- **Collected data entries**
□ □ □ □ □ □ □

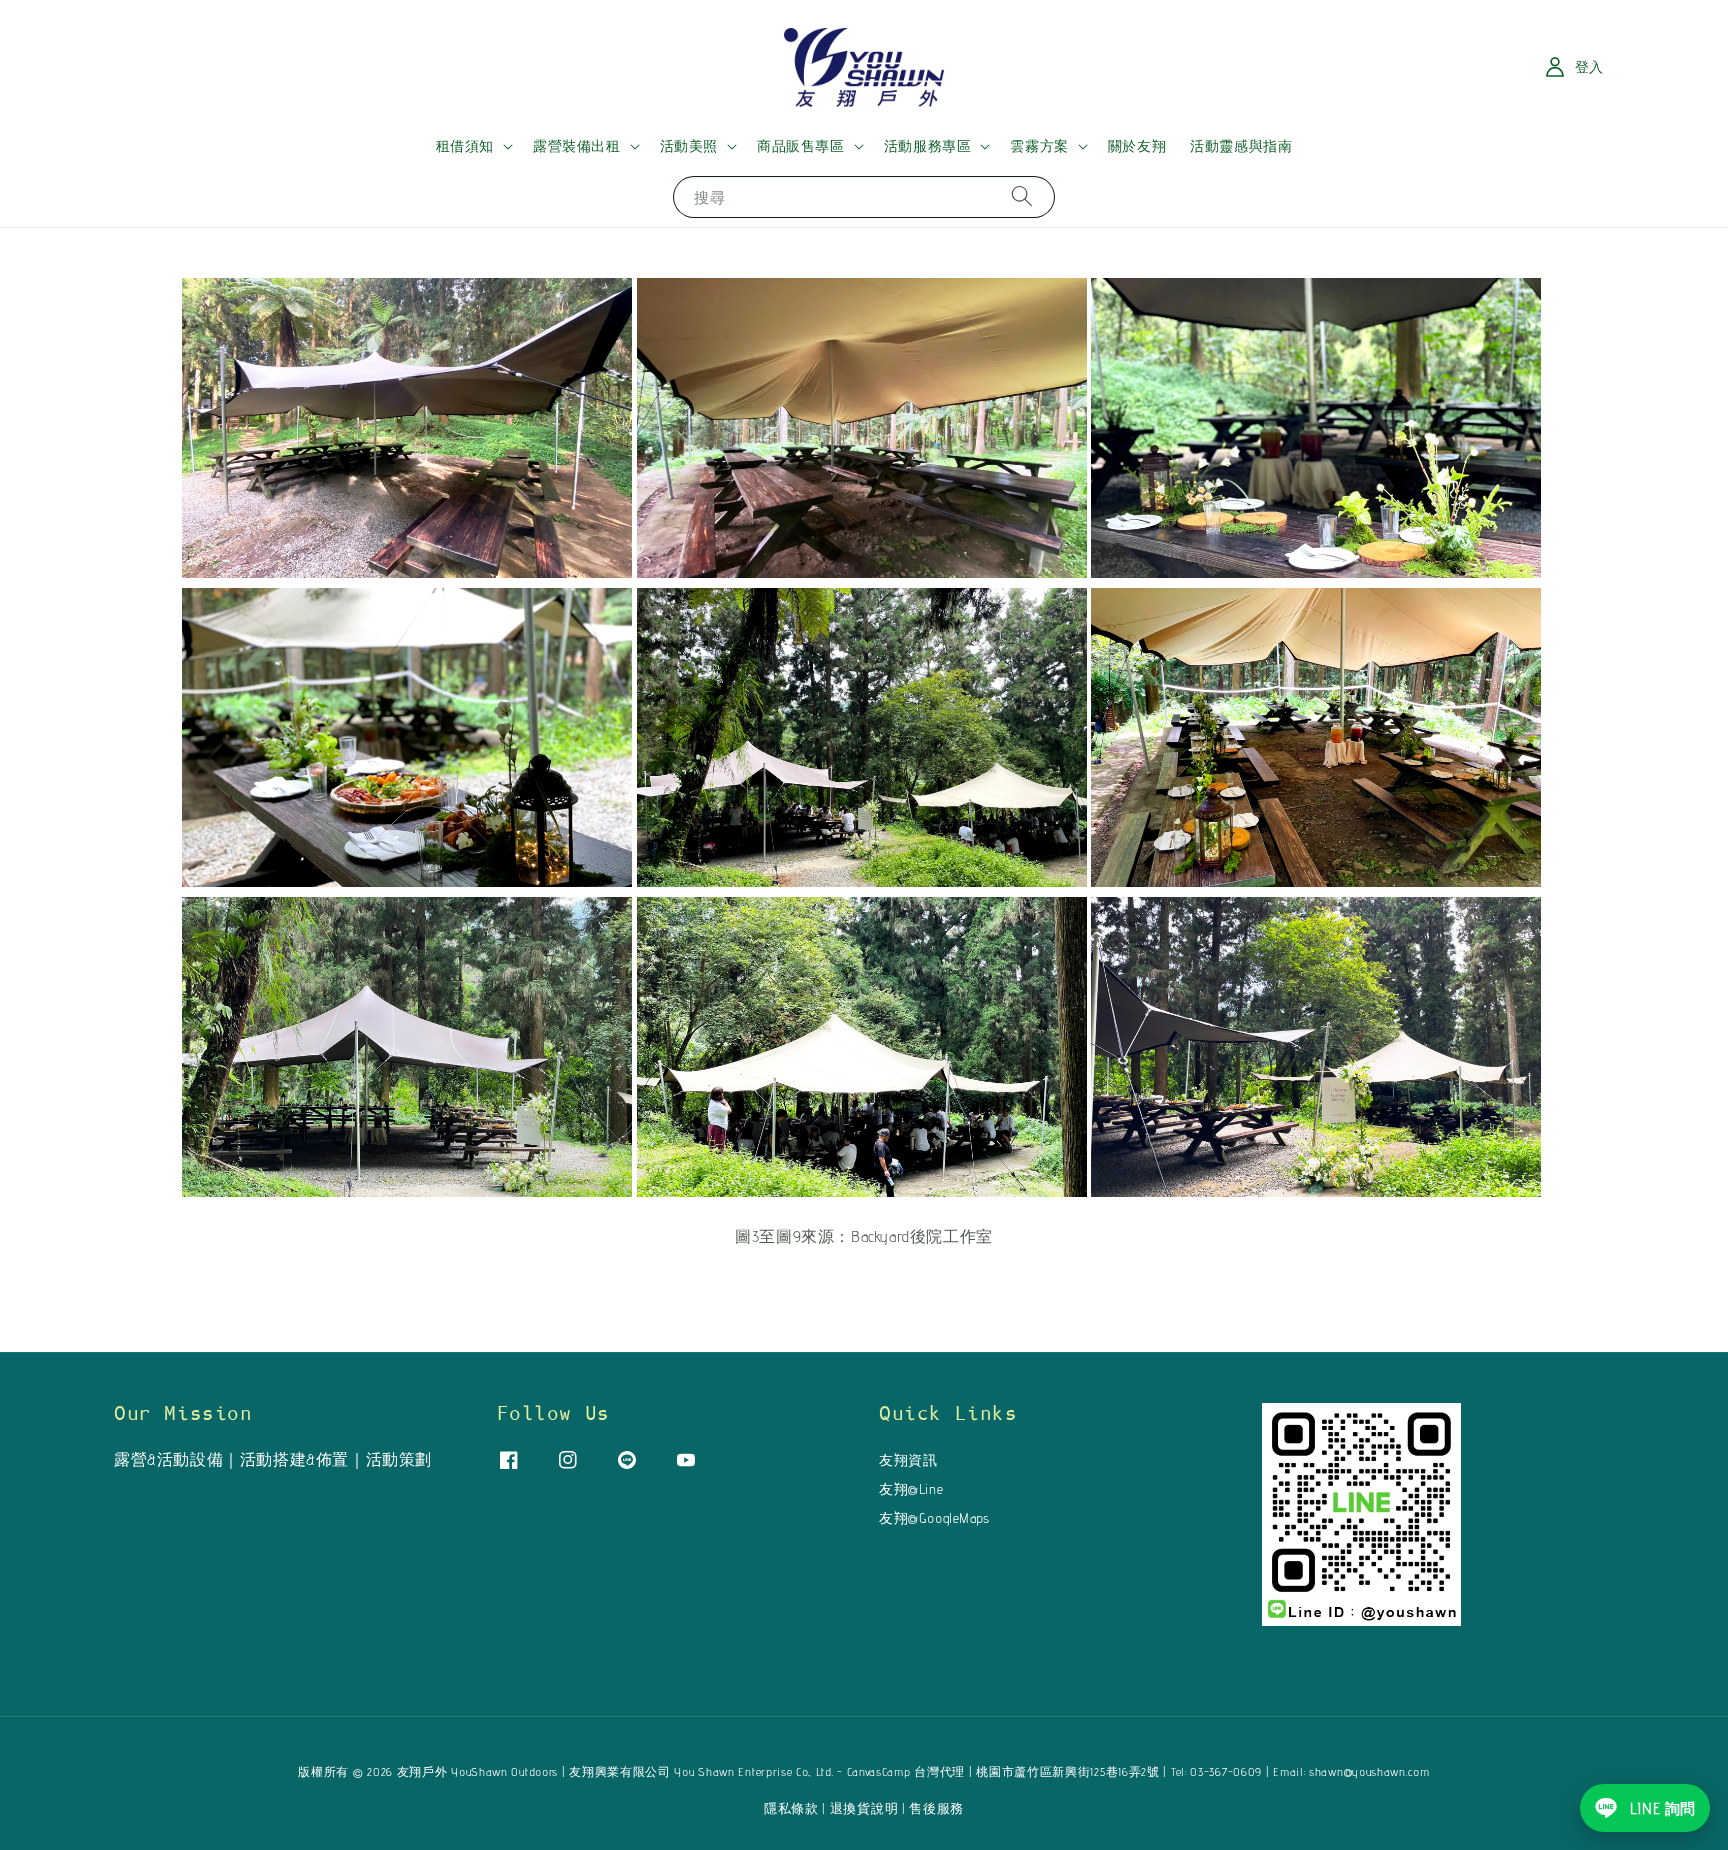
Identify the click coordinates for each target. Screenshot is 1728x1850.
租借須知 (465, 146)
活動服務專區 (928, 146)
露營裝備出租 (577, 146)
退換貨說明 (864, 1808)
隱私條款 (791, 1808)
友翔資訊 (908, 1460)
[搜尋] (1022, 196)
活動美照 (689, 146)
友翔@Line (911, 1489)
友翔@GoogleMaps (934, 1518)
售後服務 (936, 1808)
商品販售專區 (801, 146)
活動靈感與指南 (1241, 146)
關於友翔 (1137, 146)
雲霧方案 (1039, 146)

□ □ □ □ □ □ □

- **Instructions for the task**
Keep only the lines from the one containing "租借須知 (465, 146)" through the final line of the records, and transcribe them exactly.

- **Reply to the task**
租借須知 (465, 146)
活動服務專區 (928, 146)
露營裝備出租 (577, 146)
退換貨說明 (864, 1808)
隱私條款 (791, 1808)
友翔資訊 (908, 1460)
[搜尋] (1022, 196)
活動美照 (689, 146)
友翔@Line (911, 1489)
友翔@GoogleMaps (934, 1518)
售後服務 (936, 1808)
商品販售專區 (801, 146)
活動靈感與指南 (1241, 146)
關於友翔 (1137, 146)
雲霧方案 (1039, 146)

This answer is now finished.